Berend D. (Derk) Bruins, died Sept. 26 in Victorville. He was 72. An outstanding student in the LBSU Political Science Department, Bruins graduated with an M.A. in political science in 1973. He went on to receive a Ph.D. in political science from Columbia University in 1981. He subsequently taught international relations and national security policy, first as an assistant and associate professor in the national security studies M.A. program at CSU San Bernardino, and then returned to the LBSU Political Science Department to serve as a part-time lecturer from 1994-04.
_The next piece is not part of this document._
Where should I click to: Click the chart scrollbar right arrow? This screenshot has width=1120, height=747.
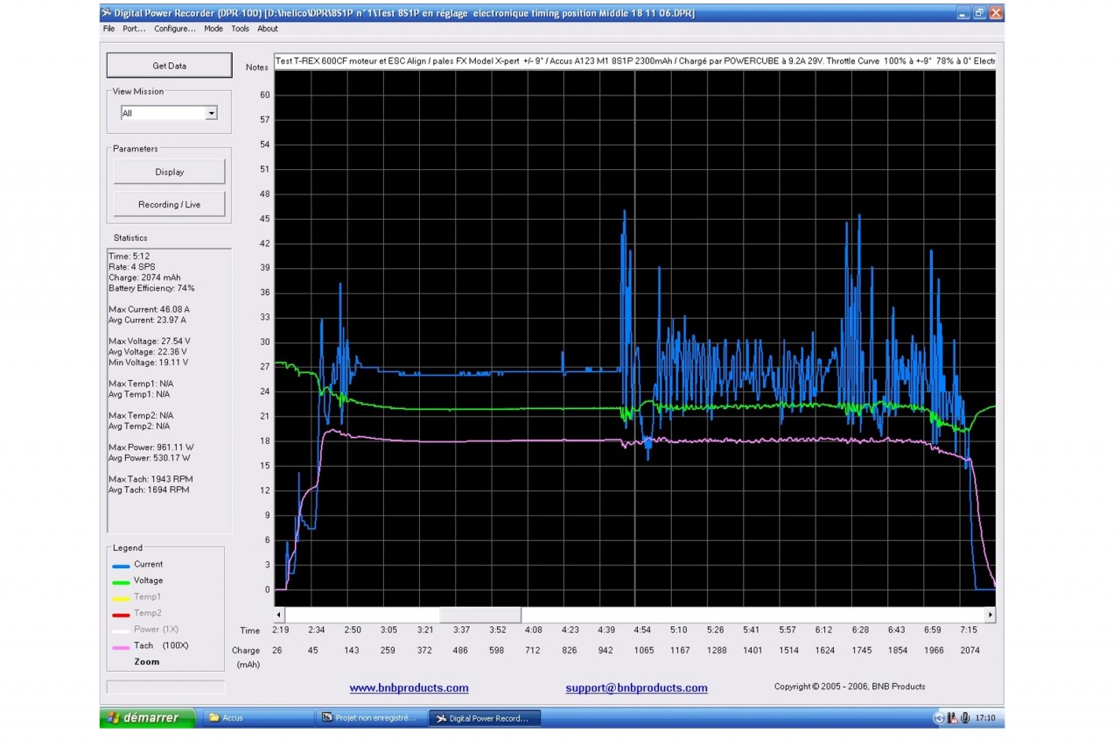991,615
Ken LindgrenKen Lindgren, Long Beach State men’s water polo head coach for 24 years, died Oct. 11. Lindgren, who starred at Long Beach State as a player in 1959, returned to coach at his alma mater in 1975, leading the 49ers to a 14-12 record in his first season and eventually seven NCAA appearances, including a runner-up finish in 1981. He also coached 34 All-Americans and eight Olympic Team members. After leaving his position in 1998, Lindgren served as the interim head coach of the women’s program in 2006. Additionally, Lindgren was a force in the international game. He was an assistant coach with the 1980 USA men’s team that boycotted the Olympics; an assistant coach for the 1984 Olympics in Los Angeles, where he helped lead the Americans to a silver medal; an Olympic official for the 1996 Olympics in Atlanta; and an assistant coach with the women’s national team as the USA claimed silver at the Sydney Olympics. Outside of his coaching duties, Lindgren also spent more than three decades as a highly regarded mathematics instructor in the Department of Mathematics and Statistics from 1985-08. A 1991 inductee of the Long Beach State Hall of Fame, he was inducted into the USA Water Polo Hall of Fame in 1993.
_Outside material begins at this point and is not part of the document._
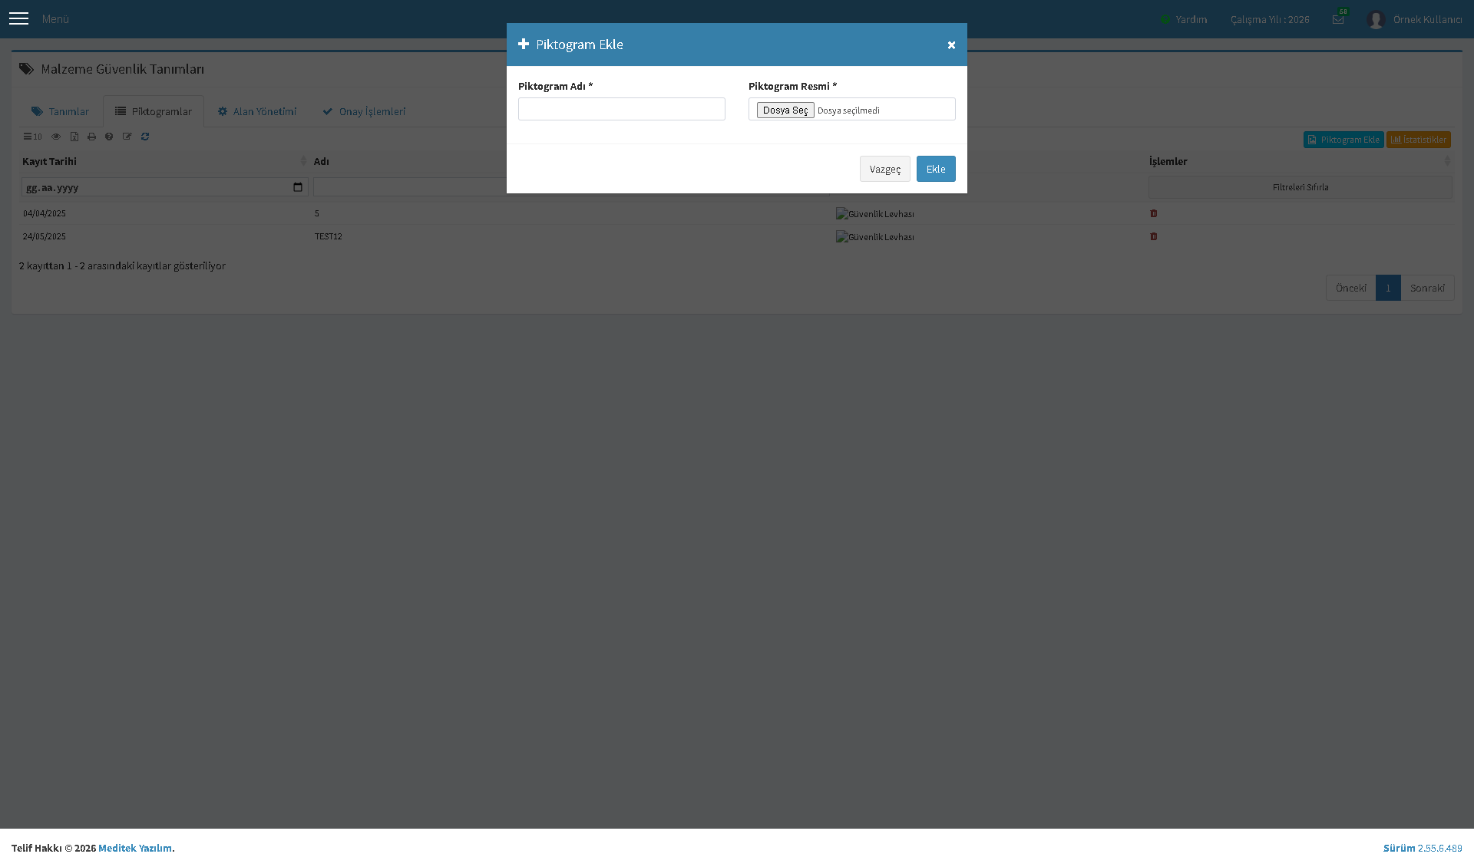Open the mail notifications icon in header
This screenshot has height=867, width=1474.
coord(1338,19)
Maxine MerlinoMaxine Merlino, a well-known art professor and administrator during LBSU’s early years, died Nov. 2 in Madrid, Spain. She celebrated her 101st birthday this past July. Merlino received her BFA degree in 1950, placing her in the first graduating class of LBSU. She followed that up with an MFA in 1952 and a doctorate in education from USC in 1962. During the course of her tenure at LBSU, Merlino taught both drawing and painting, as well as set design for theater. She also served as dean of the School of Fine Arts and retired in 1976. Personal accomplishments included climbing to the summit of several of the world’s highest mountains. Following her retirement, Merlino was inducted into the Master Swimmers Hall of Fame, with several first-place finishes well into her 90s. In 2003, LBSU named one of its art galleries—the Dr. Maxine Merlino Gallery—in her honor. Until her move to Madrid, Merlino remained active in the Emeriti and Retired Faculty Association and spent many hours on campus volunteering in the library.

Thomas Tombetas, professor emeritus of political science, died in Greece on Nov. 3. He was 88. A long-time member of the Political Science Department faculty, he joined LBSU in 1961 and retired in 1989. Tombetas specialized in comparative government, teaching courses in Western European governments and Roman jurisprudence as well as the graduate seminar in comparative government, in addition to the freshman-level American Political Institution course. A native of Greece, he actively worked on the politics of his native country and, later in his career, European Union political and economic problems.